Content starts

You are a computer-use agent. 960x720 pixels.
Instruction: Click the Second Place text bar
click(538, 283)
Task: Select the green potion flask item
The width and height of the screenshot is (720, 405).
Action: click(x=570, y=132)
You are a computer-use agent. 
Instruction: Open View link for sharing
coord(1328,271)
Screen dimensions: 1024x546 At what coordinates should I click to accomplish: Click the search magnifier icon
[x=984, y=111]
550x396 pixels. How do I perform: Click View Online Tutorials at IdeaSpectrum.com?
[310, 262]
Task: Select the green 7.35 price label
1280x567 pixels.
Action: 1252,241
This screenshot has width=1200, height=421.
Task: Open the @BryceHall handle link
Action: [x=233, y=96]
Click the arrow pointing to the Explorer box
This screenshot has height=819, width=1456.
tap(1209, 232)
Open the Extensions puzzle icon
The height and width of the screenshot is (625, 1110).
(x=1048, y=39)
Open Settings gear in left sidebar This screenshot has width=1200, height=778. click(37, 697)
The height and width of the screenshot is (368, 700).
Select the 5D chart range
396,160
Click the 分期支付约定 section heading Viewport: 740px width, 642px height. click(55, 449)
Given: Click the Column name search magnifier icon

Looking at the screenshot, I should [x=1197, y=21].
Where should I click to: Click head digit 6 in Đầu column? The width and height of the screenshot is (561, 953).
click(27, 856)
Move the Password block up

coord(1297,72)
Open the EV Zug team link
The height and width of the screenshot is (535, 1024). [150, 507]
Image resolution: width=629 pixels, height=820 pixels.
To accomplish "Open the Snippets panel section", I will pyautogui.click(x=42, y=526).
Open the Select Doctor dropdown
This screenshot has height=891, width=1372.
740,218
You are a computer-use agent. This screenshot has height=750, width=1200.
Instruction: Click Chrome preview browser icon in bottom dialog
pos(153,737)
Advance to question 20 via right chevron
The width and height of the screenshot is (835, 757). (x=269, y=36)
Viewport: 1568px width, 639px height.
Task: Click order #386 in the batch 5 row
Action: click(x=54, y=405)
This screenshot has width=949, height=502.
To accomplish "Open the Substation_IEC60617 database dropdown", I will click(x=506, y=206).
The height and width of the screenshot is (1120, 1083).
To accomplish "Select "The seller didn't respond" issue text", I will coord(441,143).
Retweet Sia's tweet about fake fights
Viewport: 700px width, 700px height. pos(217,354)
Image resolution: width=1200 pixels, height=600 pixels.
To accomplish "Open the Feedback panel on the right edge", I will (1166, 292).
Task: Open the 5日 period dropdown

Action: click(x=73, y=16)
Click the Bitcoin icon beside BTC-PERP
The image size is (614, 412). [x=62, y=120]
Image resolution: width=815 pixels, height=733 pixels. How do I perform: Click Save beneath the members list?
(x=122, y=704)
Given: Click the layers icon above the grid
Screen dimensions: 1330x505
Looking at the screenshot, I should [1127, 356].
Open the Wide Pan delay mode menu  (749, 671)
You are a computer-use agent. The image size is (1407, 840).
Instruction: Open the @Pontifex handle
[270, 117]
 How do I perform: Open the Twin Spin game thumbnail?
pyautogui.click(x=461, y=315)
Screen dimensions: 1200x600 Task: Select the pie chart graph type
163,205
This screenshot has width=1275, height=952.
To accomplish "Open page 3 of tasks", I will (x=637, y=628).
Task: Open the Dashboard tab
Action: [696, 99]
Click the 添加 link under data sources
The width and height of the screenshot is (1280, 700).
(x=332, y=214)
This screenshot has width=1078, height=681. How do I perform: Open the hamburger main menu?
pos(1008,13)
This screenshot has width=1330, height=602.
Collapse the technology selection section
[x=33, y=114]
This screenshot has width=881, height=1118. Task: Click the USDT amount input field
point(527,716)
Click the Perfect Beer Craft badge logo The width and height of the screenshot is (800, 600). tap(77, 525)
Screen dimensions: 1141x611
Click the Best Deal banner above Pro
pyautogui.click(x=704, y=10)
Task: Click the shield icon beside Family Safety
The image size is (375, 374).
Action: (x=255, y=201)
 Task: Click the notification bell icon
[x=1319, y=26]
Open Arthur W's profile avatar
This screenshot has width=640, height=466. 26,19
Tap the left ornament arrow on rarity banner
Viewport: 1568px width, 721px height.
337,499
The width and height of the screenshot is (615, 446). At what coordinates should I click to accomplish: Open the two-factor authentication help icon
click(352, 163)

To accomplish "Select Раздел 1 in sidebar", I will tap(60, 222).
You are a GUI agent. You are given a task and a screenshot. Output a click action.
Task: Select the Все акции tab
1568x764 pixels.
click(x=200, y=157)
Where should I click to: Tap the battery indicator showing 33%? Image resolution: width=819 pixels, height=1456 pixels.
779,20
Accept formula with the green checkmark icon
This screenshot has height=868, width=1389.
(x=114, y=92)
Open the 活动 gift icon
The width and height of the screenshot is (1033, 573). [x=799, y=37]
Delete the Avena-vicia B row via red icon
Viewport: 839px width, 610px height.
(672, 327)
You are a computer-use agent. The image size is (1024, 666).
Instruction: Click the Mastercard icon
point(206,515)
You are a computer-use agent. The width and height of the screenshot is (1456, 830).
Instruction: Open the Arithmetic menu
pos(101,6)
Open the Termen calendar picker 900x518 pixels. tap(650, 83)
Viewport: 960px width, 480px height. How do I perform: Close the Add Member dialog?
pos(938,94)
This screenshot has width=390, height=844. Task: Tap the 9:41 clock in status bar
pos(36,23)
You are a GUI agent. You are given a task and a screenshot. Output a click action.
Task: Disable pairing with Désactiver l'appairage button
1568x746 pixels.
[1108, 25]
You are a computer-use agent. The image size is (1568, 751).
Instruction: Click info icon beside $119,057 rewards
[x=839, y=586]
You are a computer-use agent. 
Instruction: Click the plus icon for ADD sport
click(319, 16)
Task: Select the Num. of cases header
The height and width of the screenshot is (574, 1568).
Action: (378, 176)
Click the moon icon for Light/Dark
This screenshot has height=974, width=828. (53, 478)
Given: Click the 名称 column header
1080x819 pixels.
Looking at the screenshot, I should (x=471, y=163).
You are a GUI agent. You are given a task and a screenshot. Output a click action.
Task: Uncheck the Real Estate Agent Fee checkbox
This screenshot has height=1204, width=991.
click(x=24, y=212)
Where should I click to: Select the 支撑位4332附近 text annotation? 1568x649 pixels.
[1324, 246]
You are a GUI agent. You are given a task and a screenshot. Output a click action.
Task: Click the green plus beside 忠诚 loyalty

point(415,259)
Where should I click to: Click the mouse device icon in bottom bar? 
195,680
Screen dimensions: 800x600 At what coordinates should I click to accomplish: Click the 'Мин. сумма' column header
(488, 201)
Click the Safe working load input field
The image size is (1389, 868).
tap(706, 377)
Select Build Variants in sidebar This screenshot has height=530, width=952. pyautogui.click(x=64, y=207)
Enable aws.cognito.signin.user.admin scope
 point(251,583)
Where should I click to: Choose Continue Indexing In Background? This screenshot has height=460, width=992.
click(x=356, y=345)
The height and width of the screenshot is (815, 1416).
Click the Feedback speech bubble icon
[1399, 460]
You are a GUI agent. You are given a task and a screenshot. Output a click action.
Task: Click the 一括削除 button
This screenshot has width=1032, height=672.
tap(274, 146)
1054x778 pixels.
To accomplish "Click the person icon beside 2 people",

Content ends

Restate the whole of the data exactly.

ANSWER SPACE:
You are a computer-use agent. 960x720 pixels.
Instruction: Click the Second Place text bar
click(538, 283)
Task: Select the green potion flask item
The width and height of the screenshot is (720, 405).
Action: click(x=570, y=132)
You are a computer-use agent. 
Instruction: Open View link for sharing
coord(1328,271)
Screen dimensions: 1024x546 At what coordinates should I click to accomplish: Click the search magnifier icon
[x=984, y=111]
550x396 pixels. How do I perform: Click View Online Tutorials at IdeaSpectrum.com?
[310, 262]
Task: Select the green 7.35 price label
1280x567 pixels.
Action: 1252,241
This screenshot has width=1200, height=421.
Task: Open the @BryceHall handle link
Action: [x=233, y=96]
Click the arrow pointing to the Explorer box
This screenshot has height=819, width=1456.
tap(1209, 232)
Open the Extensions puzzle icon
The height and width of the screenshot is (625, 1110).
(x=1048, y=39)
Open Settings gear in left sidebar This screenshot has width=1200, height=778. click(37, 697)
The height and width of the screenshot is (368, 700).
Select the 5D chart range
396,160
Click the 分期支付约定 section heading Viewport: 740px width, 642px height. click(55, 449)
Given: Click the Column name search magnifier icon

Looking at the screenshot, I should [x=1197, y=21].
Where should I click to: Click head digit 6 in Đầu column? The width and height of the screenshot is (561, 953).
click(27, 856)
Move the Password block up

coord(1297,72)
Open the EV Zug team link
The height and width of the screenshot is (535, 1024). [150, 507]
Image resolution: width=629 pixels, height=820 pixels.
To accomplish "Open the Snippets panel section", I will pyautogui.click(x=42, y=526).
Open the Select Doctor dropdown
This screenshot has height=891, width=1372.
740,218
You are a computer-use agent. This screenshot has height=750, width=1200.
Instruction: Click Chrome preview browser icon in bottom dialog
pos(153,737)
Advance to question 20 via right chevron
The width and height of the screenshot is (835, 757). (x=269, y=36)
Viewport: 1568px width, 639px height.
Task: Click order #386 in the batch 5 row
Action: click(x=54, y=405)
This screenshot has width=949, height=502.
To accomplish "Open the Substation_IEC60617 database dropdown", I will click(x=506, y=206).
The height and width of the screenshot is (1120, 1083).
To accomplish "Select "The seller didn't respond" issue text", I will coord(441,143).
Retweet Sia's tweet about fake fights
Viewport: 700px width, 700px height. pos(217,354)
Image resolution: width=1200 pixels, height=600 pixels.
To accomplish "Open the Feedback panel on the right edge", I will (1166, 292).
Task: Open the 5日 period dropdown

Action: click(x=73, y=16)
Click the Bitcoin icon beside BTC-PERP
The image size is (614, 412). [x=62, y=120]
Image resolution: width=815 pixels, height=733 pixels. How do I perform: Click Save beneath the members list?
(x=122, y=704)
Given: Click the layers icon above the grid
Screen dimensions: 1330x505
Looking at the screenshot, I should [1127, 356].
Open the Wide Pan delay mode menu  (749, 671)
You are a computer-use agent. The image size is (1407, 840).
Instruction: Open the @Pontifex handle
[270, 117]
 How do I perform: Open the Twin Spin game thumbnail?
pyautogui.click(x=461, y=315)
Screen dimensions: 1200x600 Task: Select the pie chart graph type
163,205
This screenshot has width=1275, height=952.
To accomplish "Open page 3 of tasks", I will (x=637, y=628).
Task: Open the Dashboard tab
Action: [696, 99]
Click the 添加 link under data sources
The width and height of the screenshot is (1280, 700).
(x=332, y=214)
This screenshot has width=1078, height=681. How do I perform: Open the hamburger main menu?
pos(1008,13)
This screenshot has width=1330, height=602.
Collapse the technology selection section
[x=33, y=114]
This screenshot has width=881, height=1118. Task: Click the USDT amount input field
point(527,716)
Click the Perfect Beer Craft badge logo The width and height of the screenshot is (800, 600). tap(77, 525)
Screen dimensions: 1141x611
Click the Best Deal banner above Pro
pyautogui.click(x=704, y=10)
Task: Click the shield icon beside Family Safety
The image size is (375, 374).
Action: (x=255, y=201)
 Task: Click the notification bell icon
[x=1319, y=26]
Open Arthur W's profile avatar
This screenshot has width=640, height=466. 26,19
Tap the left ornament arrow on rarity banner
Viewport: 1568px width, 721px height.
337,499
The width and height of the screenshot is (615, 446). At what coordinates should I click to accomplish: Open the two-factor authentication help icon
click(352, 163)

To accomplish "Select Раздел 1 in sidebar", I will tap(60, 222).
You are a GUI agent. You are given a task and a screenshot. Output a click action.
Task: Select the Все акции tab
1568x764 pixels.
click(x=200, y=157)
Where should I click to: Tap the battery indicator showing 33%? Image resolution: width=819 pixels, height=1456 pixels.
779,20
Accept formula with the green checkmark icon
This screenshot has height=868, width=1389.
(x=114, y=92)
Open the 活动 gift icon
The width and height of the screenshot is (1033, 573). [x=799, y=37]
Delete the Avena-vicia B row via red icon
Viewport: 839px width, 610px height.
(672, 327)
You are a computer-use agent. The image size is (1024, 666).
Instruction: Click the Mastercard icon
point(206,515)
You are a computer-use agent. The width and height of the screenshot is (1456, 830).
Instruction: Open the Arithmetic menu
pos(101,6)
Open the Termen calendar picker 900x518 pixels. tap(650, 83)
Viewport: 960px width, 480px height. How do I perform: Close the Add Member dialog?
pos(938,94)
This screenshot has width=390, height=844. Task: Tap the 9:41 clock in status bar
pos(36,23)
You are a GUI agent. You are given a task and a screenshot. Output a click action.
Task: Disable pairing with Désactiver l'appairage button
1568x746 pixels.
[1108, 25]
You are a computer-use agent. The image size is (1568, 751).
Instruction: Click info icon beside $119,057 rewards
[x=839, y=586]
You are a computer-use agent. 
Instruction: Click the plus icon for ADD sport
click(319, 16)
Task: Select the Num. of cases header
The height and width of the screenshot is (574, 1568).
Action: (378, 176)
Click the moon icon for Light/Dark
This screenshot has height=974, width=828. (53, 478)
Given: Click the 名称 column header
1080x819 pixels.
Looking at the screenshot, I should (x=471, y=163).
You are a GUI agent. You are given a task and a screenshot. Output a click action.
Task: Uncheck the Real Estate Agent Fee checkbox
This screenshot has height=1204, width=991.
click(x=24, y=212)
Where should I click to: Select the 支撑位4332附近 text annotation? 1568x649 pixels.
[1324, 246]
You are a GUI agent. You are given a task and a screenshot. Output a click action.
Task: Click the green plus beside 忠诚 loyalty

point(415,259)
Where should I click to: Click the mouse device icon in bottom bar? 
195,680
Screen dimensions: 800x600 At what coordinates should I click to accomplish: Click the 'Мин. сумма' column header
(488, 201)
Click the Safe working load input field
The image size is (1389, 868).
tap(706, 377)
Select Build Variants in sidebar This screenshot has height=530, width=952. pyautogui.click(x=64, y=207)
Enable aws.cognito.signin.user.admin scope
 point(251,583)
Where should I click to: Choose Continue Indexing In Background? This screenshot has height=460, width=992.
click(x=356, y=345)
The height and width of the screenshot is (815, 1416).
Click the Feedback speech bubble icon
[1399, 460]
You are a GUI agent. You are given a task and a screenshot. Output a click action.
Task: Click the 一括削除 button
This screenshot has width=1032, height=672.
tap(274, 146)
1054x778 pixels.
To accomplish "Click the person icon beside 2 people",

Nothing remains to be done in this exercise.